▸ Problems to work on:
1: Rewrite the passage of the Richard Meier article starting at "Perhaps history might" and ending at "space and structure.", using "shining" in place of "gleaming".
2: Say whether each statement agrees with the Richard Meier article, and back each yes or no with a quote from it: (a) Meier received the Pritzker Prize when he was 49. (b) The Getty Center opened after ten years of work. (c) Meier's talk at Nauticus is closed to the public.

▸ Text block:

■ ■ ■

The Master Of Modernism

Published: Tuesday, November 3, 1998
Section: DAILY BREAK , page E1
Source: BY ALEX MARSHALL
SPECIAL TO THE DAILY BREAK

BACH WROTE his musical masterpieces in the 1700s at a time when many people considered his Baroque style passe. He proved them wrong.

Perhaps history might say the same about architect Richard Meier, the great master of modernism who labors away in the style three and four decades after its heyday. Meier designs smooth, gleaming white buildings that denote a purity of form and a fascination with light, space and structure.

Tonight, Meier will talk about his most recent project, the Getty Center in Los Angeles, and share his thoughts on building, art and design. Meier will speak at Nauticus to the Hampton Roads chapter of the American Institute of Architects The event is open to the public.

Regardless of whether one is a fan of modernism, the architectural style developed after World War I that emphasized form and absence of ornamentation, no one denies that Meier is a colossus of the trade. He circles the globe with his fellow superstar colleagues such as I.M. Pei, Michael Graves and Cesar Pelli, touching down to build museums, airports and concert halls.

Meier has been in this select group for two decades, roughly since he designed the Museum of Decorative Arts in Frankfurt in 1979. In 1984, he was awarded the Pritzker Prize – the “Nobel Prize of architecture” – at the relatively young age of 49.

However, Meier has entered an even more rarefied, and difficult, realm with his selection in 1984 to design the Getty Center in Los Angeles. Known as “the commission of the century,” it is probably the largest arts-related construction project ever attempted at one time. Funded by the fabulous wealth of J. Paul Getty, the center opened last December after 14 years of hard labor by Meier and his company.

The final cost: a cool $1 billion.

As Meier recounts in his candid book, “Building the Getty” (Knopf 1997), the project was “of such scale, complexity, cost, and ambition that it consumed my life. . . . The Getty Center project turned into a long personal and professional journey.”

■ ■ ■

▸ Entries provided:
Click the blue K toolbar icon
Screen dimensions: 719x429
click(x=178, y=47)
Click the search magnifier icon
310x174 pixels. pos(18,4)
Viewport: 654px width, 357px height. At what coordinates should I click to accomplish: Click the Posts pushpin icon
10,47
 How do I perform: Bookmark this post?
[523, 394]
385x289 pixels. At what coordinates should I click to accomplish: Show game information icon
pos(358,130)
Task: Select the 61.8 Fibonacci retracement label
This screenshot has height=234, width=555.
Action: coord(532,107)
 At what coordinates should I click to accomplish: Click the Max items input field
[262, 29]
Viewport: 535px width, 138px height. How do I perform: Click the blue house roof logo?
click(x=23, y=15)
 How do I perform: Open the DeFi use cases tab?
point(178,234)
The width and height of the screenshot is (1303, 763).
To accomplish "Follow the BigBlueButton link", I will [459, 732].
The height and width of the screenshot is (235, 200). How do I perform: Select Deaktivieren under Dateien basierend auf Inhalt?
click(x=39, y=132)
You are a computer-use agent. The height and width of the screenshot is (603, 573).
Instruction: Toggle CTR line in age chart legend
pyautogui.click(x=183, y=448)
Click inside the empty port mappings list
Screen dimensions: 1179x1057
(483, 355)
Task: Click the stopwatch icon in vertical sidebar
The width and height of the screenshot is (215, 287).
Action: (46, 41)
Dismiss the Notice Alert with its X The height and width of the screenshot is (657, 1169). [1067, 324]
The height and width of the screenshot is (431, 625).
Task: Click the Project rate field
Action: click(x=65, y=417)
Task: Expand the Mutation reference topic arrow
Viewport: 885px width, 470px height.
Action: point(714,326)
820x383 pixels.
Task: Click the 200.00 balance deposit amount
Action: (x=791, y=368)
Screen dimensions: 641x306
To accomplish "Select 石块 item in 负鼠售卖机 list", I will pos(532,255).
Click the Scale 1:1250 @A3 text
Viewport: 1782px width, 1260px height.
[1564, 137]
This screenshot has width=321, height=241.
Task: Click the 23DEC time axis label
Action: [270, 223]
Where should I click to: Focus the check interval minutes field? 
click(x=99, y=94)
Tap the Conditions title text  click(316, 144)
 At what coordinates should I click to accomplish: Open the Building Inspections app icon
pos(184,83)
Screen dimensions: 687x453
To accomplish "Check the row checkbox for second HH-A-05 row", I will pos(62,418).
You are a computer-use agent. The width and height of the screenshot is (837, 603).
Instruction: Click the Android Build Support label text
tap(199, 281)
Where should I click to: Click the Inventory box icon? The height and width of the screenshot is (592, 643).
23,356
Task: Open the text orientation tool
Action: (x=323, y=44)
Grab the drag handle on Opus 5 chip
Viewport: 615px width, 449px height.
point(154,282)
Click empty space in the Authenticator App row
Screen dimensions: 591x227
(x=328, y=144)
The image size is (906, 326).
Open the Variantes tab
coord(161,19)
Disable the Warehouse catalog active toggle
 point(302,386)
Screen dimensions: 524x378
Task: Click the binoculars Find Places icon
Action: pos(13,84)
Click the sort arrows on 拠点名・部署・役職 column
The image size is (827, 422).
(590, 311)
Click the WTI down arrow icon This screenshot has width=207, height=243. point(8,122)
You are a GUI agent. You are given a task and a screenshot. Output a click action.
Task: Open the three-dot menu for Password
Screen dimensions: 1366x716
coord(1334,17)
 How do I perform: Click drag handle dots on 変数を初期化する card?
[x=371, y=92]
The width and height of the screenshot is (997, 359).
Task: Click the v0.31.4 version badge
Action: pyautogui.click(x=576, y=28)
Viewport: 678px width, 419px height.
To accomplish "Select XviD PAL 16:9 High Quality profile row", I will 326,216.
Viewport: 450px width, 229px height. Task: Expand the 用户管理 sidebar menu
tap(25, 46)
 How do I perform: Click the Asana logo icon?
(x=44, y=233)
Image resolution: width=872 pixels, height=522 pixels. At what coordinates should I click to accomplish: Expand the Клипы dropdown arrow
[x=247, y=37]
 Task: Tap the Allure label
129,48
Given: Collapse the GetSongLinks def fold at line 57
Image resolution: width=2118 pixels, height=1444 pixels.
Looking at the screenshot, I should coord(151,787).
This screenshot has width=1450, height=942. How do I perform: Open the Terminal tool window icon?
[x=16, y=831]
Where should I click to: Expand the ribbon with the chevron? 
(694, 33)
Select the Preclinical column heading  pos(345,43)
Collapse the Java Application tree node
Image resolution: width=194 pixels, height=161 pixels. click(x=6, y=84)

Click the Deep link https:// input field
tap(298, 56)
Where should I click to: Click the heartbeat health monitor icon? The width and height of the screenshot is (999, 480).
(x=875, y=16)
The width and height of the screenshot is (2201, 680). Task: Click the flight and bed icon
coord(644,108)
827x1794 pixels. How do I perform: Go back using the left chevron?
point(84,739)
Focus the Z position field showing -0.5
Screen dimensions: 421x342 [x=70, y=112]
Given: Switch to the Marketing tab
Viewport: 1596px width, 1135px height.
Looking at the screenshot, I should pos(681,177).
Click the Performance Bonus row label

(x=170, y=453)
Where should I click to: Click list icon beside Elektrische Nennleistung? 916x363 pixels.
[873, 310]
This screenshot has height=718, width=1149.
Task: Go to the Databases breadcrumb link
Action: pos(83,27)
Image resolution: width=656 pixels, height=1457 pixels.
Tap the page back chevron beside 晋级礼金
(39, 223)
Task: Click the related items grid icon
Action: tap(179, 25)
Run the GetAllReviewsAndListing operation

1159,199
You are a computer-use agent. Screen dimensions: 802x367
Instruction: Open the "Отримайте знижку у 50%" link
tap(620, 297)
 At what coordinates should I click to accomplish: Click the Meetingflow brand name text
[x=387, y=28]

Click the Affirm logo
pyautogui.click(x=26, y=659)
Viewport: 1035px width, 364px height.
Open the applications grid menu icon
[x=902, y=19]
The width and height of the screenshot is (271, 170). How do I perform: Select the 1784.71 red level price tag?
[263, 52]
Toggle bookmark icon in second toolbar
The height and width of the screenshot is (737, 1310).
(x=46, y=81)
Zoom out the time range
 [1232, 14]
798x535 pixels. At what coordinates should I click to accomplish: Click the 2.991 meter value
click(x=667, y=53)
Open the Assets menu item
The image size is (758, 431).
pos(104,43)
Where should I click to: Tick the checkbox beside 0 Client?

■ ■ ■

▸ Task-by-task answers:
1:
Perhaps history might say the same about architect Richard Meier, the great master of modernism who labors away in the style three and four decades after its heyday. Meier designs smooth, shining white buildings that denote a purity of form and a fascination with light, space and structure.

2:
(a) Yes: "In 1984, he was awarded the Pritzker Prize – the “Nobel Prize of architecture” – at the relatively young age of 49."
(b) No: "the center opened last December after 14 years of hard labor by Meier and his company."
(c) No: "The event is open to the public."